Useless Factor: pattern matching

Showing posts with label pattern matching. Show all posts

Tuesday, February 24, 2009

Draft paper about inverse

I recently submitted an abstract about inverse to an undergraduate computer science conference, and I just got word that it was accepted. I've written a draft paper, available on factorcode.org, and I'd like to hear your comments on it. I've written it for a completely general audience, not assuming knowledge of functional programming or stack-based programming languages. I didn't get into formal semantics or anything like that, partly because it'd make the paper too long and partly because I don't completely understand the point.

Speaking of undergraduate research, if you're interested in doing research in practical computer science this summer, I recommend applying to Harvey Mudd's CS REU. Applications are due Sunday. But only if you're a US citizen or permanent resident! The funding agencies don't like foreigners. (This is actually a serious problem for several of my friends, who have difficulty finding the same summer academic and internship opportunities because they are actively discriminated against as international students. I hope that, one day, discrimination based on citizenship is as illegal as discrimination against racial minorities or women, but we are very far away from that today. Now I'm getting off-topic.)

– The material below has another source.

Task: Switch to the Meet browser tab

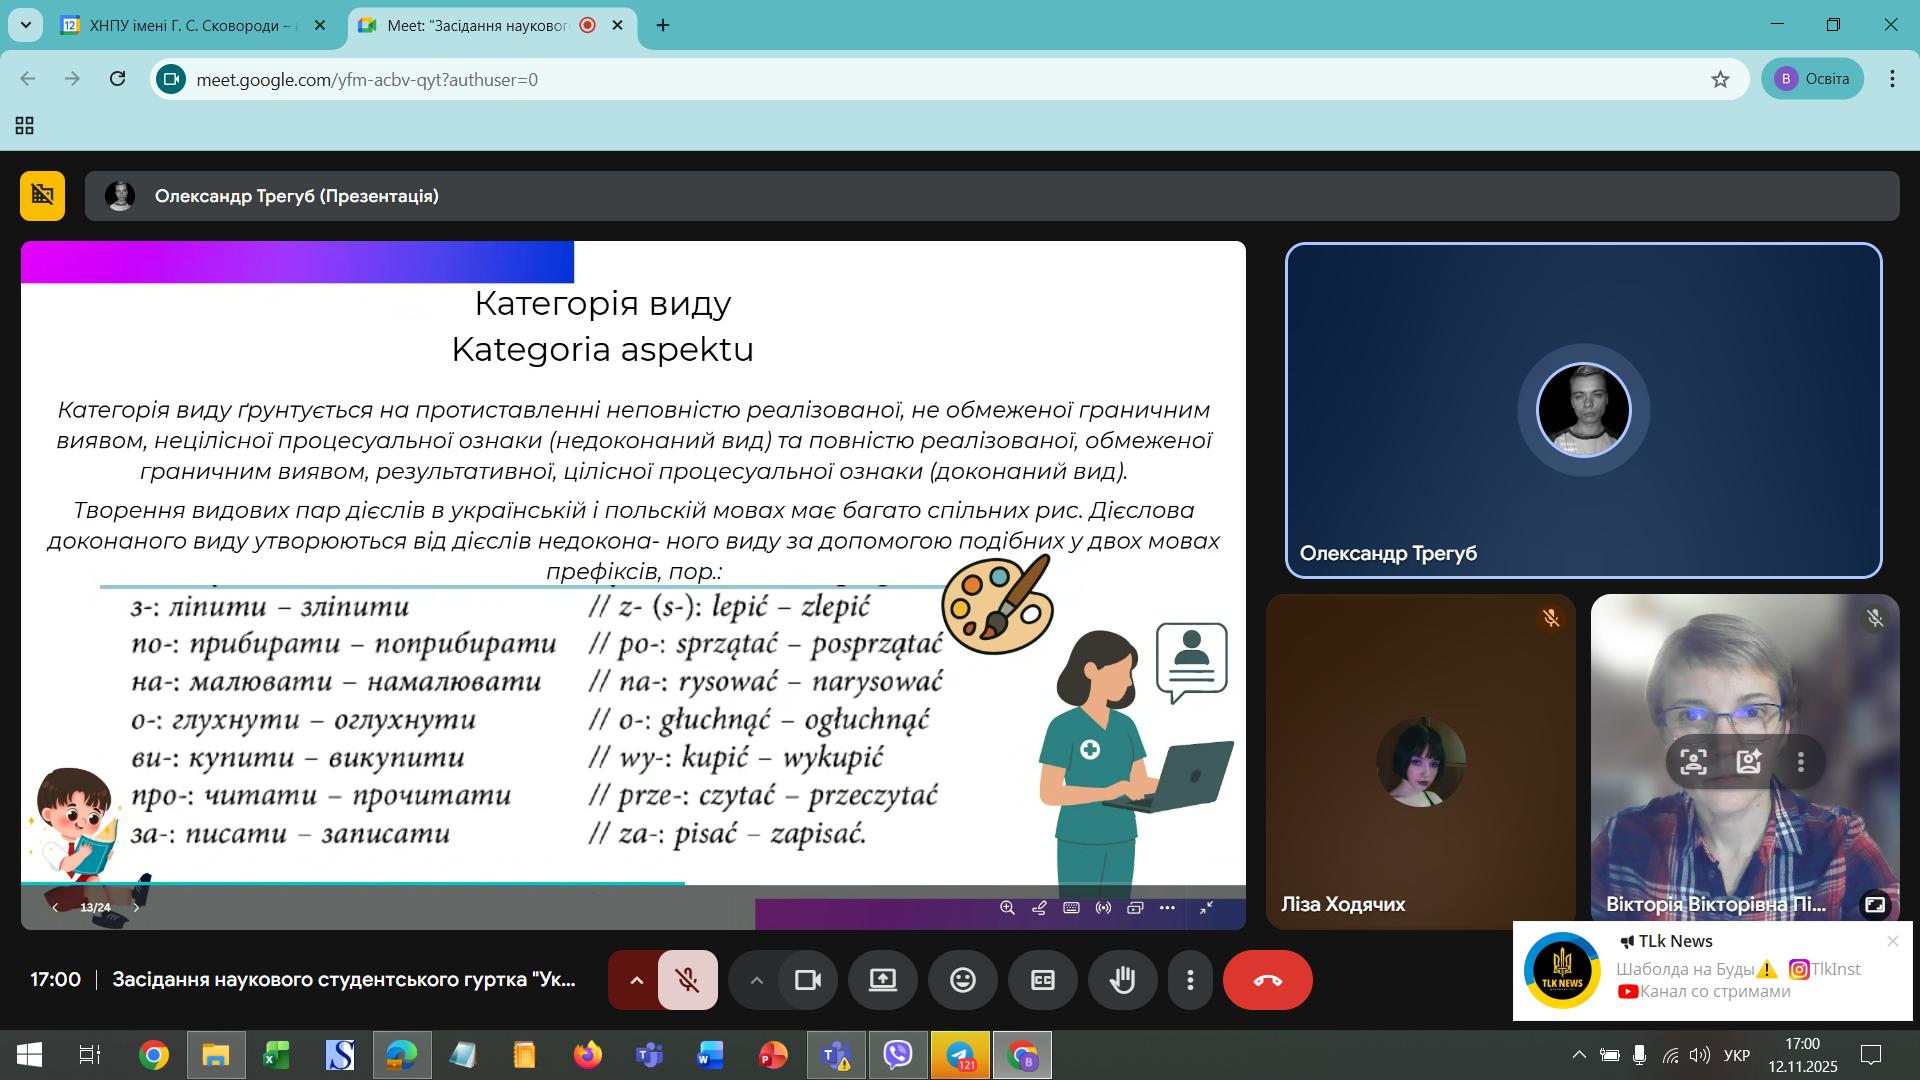Action: (x=478, y=25)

Posted by Unknown at 8:37 PM 5 comments:

Labels: factor, pattern matching, theory

Tuesday, April 29, 2008

Potential ideas to explore

I haven't written in a while, and it's a little hard to get started back up, so here are just a bunch of random ideas in my head that I'd like to share with you guys. Sorry if it's a little incoherent...

Possible extensions to Inverse

I've been thinking about possible ways to generalize my system for concatenative pattern matching, currently in extra/inverse. There are two ways to go about it: making a more general constraint solving system, and giving access to the old input when inverting something, as in the Harmony project. A third way is to add backtracking (in a different place than constraint solving would put it). To someone familiar with Inverse, these might seem like they're coming from nowhere, but they're actually very closely related. (To someone not familiar with it, see my previous blog post describing Inverse.)

Constraint solving

The idea of resolving constraints is to figure out as much as you can about a situation given certain facts. This is easy in some cases, but impossible in others, even if enough facts are known to, potentially, figure out what everything is. For example, Diophantine equations can be solved by a fully general constraint-solving system, but they're known to be undecidable in general.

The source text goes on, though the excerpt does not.